‘We created war rooms — from an IT perspective and also a customer war room — to address any challenges that come up.’
Kaizad Bharucha, deputy managing director, HDFC Bank, recalls the journey of the last nine months trying to complete the $40 billion merger of HDFC and HDFC Bank in a conversation with Manojit Saha/Business Standard.
How did HDFC Bank approach the integration process after the merger was announced in April 2022?
Once the merger was announced, we were not engaging with each other initially due to regulatory requirements.
Once the regulatory environment permitted us to progress, we got into the journey and the process of merger.
It started with me getting a call (from Sashidhar Jagdishan, MD and CEO, HDFC Bank).
He asked me if I could put together the entire approach.
I wrote out 12-14 pages, something I hadn’t done since my graduation days.
The focus was on the entire design, the architecture and the overall concept — that led to the formation of what we call the integration committee.
What was the main brief of the integration committee?
The integration committee consisted of three people from HDFC Ltd, headed by Renu [Karnad]. Others were V S Rangan and Ajay Agarwal.
From the bank side, it was headed by me, and the other members included V Chakrapani, one of our group heads, and Srinivas Vaidyanathan, the CFO.
Below that, we created an execution committee and I laid out 32 tracks which needed to be looked at.
We created a charter for each of these tracks and another for the integration committee.
Then we nominated the senior most persons from the two organisations to head each of these 32 work streams.
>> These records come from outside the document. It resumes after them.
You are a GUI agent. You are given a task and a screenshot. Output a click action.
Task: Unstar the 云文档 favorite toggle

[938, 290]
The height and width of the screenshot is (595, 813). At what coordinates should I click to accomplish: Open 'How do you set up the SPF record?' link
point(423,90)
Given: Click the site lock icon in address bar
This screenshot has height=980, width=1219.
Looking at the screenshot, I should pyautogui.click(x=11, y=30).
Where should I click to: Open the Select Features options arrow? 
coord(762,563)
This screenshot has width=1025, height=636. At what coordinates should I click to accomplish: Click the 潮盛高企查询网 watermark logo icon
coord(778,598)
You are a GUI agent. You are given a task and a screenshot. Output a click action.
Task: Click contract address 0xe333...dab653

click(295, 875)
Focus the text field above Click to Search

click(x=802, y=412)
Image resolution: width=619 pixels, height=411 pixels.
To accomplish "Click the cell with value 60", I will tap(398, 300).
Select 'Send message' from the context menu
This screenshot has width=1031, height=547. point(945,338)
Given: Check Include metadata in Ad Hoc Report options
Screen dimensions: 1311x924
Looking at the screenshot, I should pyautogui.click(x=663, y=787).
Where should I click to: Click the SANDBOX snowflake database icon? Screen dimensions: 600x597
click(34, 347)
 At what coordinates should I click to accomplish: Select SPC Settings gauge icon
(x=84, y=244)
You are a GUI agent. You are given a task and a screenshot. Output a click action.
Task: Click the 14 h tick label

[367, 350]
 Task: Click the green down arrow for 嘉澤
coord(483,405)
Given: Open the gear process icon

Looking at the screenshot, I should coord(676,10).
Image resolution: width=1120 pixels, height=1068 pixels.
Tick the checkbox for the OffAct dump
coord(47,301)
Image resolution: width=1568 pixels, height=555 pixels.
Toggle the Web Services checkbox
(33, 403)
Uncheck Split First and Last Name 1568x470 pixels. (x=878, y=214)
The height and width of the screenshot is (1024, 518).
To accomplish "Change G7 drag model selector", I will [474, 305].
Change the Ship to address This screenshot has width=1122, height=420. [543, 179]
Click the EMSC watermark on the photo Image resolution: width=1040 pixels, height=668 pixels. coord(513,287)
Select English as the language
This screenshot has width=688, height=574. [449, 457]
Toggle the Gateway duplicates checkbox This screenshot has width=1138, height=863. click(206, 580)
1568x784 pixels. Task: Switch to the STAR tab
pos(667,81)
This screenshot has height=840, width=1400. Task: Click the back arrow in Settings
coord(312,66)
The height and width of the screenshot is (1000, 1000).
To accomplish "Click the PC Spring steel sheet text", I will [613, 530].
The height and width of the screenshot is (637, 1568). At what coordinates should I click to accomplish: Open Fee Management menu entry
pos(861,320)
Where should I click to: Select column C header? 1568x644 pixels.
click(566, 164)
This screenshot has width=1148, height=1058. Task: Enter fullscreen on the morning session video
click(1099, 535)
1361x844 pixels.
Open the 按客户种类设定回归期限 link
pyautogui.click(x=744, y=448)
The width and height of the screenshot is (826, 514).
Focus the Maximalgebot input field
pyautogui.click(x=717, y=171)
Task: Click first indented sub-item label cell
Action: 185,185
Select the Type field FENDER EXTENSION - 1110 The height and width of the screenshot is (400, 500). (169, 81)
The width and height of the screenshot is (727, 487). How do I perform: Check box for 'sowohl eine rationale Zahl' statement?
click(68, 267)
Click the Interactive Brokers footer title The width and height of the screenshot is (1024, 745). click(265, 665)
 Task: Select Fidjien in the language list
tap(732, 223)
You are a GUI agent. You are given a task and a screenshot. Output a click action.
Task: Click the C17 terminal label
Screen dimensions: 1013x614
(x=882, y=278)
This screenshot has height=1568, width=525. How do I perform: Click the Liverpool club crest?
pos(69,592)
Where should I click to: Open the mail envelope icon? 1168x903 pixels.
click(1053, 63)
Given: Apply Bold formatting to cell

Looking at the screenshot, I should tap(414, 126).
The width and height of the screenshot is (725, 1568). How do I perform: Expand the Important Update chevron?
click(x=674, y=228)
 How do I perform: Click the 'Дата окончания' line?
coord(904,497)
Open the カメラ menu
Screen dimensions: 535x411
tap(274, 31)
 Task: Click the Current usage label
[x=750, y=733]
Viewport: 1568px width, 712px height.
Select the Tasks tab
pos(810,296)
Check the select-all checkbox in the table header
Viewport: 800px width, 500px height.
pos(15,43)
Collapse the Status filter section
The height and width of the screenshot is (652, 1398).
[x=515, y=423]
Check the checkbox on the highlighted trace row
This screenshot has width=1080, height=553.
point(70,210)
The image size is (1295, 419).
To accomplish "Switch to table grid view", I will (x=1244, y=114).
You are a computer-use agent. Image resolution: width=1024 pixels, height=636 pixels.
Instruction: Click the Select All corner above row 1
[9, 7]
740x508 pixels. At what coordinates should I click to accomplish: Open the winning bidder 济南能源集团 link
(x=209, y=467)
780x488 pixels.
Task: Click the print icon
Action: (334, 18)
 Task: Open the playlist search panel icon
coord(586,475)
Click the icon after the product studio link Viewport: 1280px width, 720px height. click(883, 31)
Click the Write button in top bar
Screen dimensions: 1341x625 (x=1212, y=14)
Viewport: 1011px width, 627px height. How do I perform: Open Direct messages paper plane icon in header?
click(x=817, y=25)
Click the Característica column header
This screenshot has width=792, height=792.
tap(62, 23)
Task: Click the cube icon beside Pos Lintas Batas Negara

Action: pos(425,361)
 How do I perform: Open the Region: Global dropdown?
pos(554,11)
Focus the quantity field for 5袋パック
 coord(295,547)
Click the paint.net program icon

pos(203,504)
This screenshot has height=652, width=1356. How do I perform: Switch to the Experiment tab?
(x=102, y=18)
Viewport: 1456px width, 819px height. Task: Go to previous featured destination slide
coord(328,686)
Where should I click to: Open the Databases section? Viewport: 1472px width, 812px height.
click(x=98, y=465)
Some of the group heads headed more than one work stream.
Then we went on to further define the tasks for each of the executive integration committees by documenting the entire approach.
After that, we defined track 1 and track 2. Track 1 was what was required to be in place on day zero and track 2 was about doing things upfront to ensure integration of the building blocks.
We did constant reviews and monitoring. Other than accountants and human resource-related mapping, the entire thing was done without any consultants.
When were these integration committees formed?
We started the journey when I called the first meeting internally on October 22, 2022.
The integration committee then came into being in November. From there, the whole process started.
We did a lot of integration committee meetings. Over the nine months, we (the integration committee) did close to 26-27 full day reviews.
How challenging was the technology integration because HDFC and HDFC Bank were on different technology platforms?
You are right. One of the larger pieces was IT and operations integration.
We were doing not only the system integration, but also system migration.
That was indeed challenging. But all credit to my IT colleagues and operations team who worked tirelessly in going through the entire detailing.
Is the integration more challenging than the previous acquisitions by HDFC Bank?
Yes, because when we did the previous acquisitions, we did not do any migration on day zero.
That was integration. Here we did complete integration and migration.
We made it a point to ensure there would be zero customer disruptions at the end of it.
When we did the whole migration and integration, and all aspects of the 32 work streams, we ensured it was done keeping fully in mind that every revision and change adhered to the regulatory guidelines.
We also created war rooms — from an IT perspective and also a customer war room — to address any challenges that come up.
When do you think all the 523 branches of HDFC Ltd will operate like a full service HDFC Bank?
On day one, we converted a certain number of branches of HDFC Ltd as full-fledged branches of HDFC Bank.
We have put in place a glide path for the transformation of erstwhile HDFC Ltd branches to banks within a defined time period. Within a period of six months, we should cover most of them.
Now that the merger has happened, what are the immediate priorities for HDFC Bank?
The first priority is to ensure seamless customer service without any disruption.
This provided us a great path to take the home loan business to many more locations than where HDFC Ltd was.
The bank is present in 3x the locations that HDFC Ltd was present.
This allows us to take home loans to each of these areas in a graded manner.
Certainly, that allows us to take this product to so many more locations — rural, semi urban — mainly.
It allows us to get a lot of home loans in affordable housing.
Obviously, when you do a home loan product, you will get a customer relationship, also on their liabilities side and then whatever is the appropriate cross sell products based on the need of the customer, and based on their ability to service the product.
HDFC Bank is a technology-driven bank while home loan customers need a personal touch. What will be your approach for home loans?
When an individual avails a loan toward a house there is a lot of emotion attached.
HDFC has built a fantastic customer relationship in the manner it has done the business.
That is something we will imbibe from them and continue with that path because that relationship is a long-lasting one.
We will continue that approach and we will bring in a certain level of further digitisation, to take care of the wider geography, but we will not leave out the personal touch.
Most of the digitisation will be at the back end, so the customer would not know. In the front end, the engagement will very much be there.
What are the milestones that you want to achieve post merger?
The home loan business supplements and complements our product offering — an important part of our piece that was really not there.
I think we should be able to have a quality product in a basket.
It’s a growth opportunity for us to further build on… The legacy we have inherited is pristine.
Being a leader in the home loan business will give us the start that we required. We are looking at growing the institution at a certain level.